Several different ideas are raised by Allende in this novel, often called a picaresque novel, with regard to the protagonist and heroine, Eva. Her ability to tell stories and concoct tales is one of her gifts and it is through this ability that Eva is able to cope with the oppressive atmosphere in Latin America, directly following World War II. Eva's stories intertwine Magical realism, that is the amalgamation of supernatural elements and realistic themes. Through this means, Eva is able to 'escape' her reality and construct her own view of society that she is better able to deal with. Described as a modern Scheherazade, Eva's ability to induce others with her stories is her gift to the world, helping her deal with the difficulties that many women, like herself, faced in a tyrannical and explosive political environment.

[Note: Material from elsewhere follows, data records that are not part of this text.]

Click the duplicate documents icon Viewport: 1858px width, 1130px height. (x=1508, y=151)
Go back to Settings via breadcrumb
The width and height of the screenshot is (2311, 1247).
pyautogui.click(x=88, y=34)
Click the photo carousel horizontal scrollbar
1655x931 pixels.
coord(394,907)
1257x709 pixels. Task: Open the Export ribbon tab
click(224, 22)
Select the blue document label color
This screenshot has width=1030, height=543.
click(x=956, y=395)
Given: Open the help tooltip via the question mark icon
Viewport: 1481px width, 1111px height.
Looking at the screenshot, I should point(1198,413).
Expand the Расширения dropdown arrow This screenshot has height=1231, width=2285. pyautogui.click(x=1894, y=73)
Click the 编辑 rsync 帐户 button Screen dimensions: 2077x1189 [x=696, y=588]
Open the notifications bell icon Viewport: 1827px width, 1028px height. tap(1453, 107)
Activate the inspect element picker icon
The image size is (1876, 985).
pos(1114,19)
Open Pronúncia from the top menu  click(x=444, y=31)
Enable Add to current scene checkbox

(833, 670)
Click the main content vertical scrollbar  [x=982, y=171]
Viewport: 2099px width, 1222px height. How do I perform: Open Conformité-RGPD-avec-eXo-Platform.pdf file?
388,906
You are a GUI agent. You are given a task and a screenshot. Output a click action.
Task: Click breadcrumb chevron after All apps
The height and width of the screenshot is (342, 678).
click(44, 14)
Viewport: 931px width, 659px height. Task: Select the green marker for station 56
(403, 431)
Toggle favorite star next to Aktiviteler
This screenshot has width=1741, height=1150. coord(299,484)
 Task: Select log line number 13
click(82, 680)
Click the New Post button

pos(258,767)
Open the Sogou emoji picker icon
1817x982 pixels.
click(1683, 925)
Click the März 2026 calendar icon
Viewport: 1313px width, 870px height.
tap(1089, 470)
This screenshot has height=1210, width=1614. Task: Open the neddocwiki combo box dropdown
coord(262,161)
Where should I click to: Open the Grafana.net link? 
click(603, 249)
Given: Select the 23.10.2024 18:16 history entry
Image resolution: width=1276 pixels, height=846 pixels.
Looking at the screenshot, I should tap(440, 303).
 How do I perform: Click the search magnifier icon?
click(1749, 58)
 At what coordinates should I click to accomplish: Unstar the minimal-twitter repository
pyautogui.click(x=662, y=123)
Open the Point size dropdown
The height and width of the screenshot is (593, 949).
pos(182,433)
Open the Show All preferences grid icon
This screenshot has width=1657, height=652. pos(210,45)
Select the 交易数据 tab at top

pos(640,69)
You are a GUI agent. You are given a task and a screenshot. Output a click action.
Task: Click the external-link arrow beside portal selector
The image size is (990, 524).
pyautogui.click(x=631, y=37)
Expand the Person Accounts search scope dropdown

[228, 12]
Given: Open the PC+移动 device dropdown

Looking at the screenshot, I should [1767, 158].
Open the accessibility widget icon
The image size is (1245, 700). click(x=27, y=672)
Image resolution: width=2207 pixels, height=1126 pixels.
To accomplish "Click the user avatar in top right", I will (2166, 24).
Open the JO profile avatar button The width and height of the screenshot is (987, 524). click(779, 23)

Allende critiques on the gender imbalance that was and still is present in most Latin American countries. Generally, women were regarded as objects, entities that were subjugated in a male hegemony. Through the protagonist Eva, Allende has found a character that reflects on all the characteristics that all women trying to survive in the harsh conditions of Latin America, should embody. Eva's name is itself symbolic. Luna is Spanish for "moon" – a symbol of the matriarchal power that women possess. In many ways the character Eva reflects Allende herself and the struggle that she went through after her father's cousin, Salvador Allende, was overthrown as Chilean President on September 11, 1973.

== Reception ==
Eva Luna received the American Book Award in 1989.

== Adaptation ==
Latinx theatre company Repertorio Español premiered the stage adaptation of Eva Luna in June 2022. Directed by Estefanía Fadul and adapted by OBIE Award-winning playwright Caridad Svich, Eva Luna is performed in Spanish with English subtitles.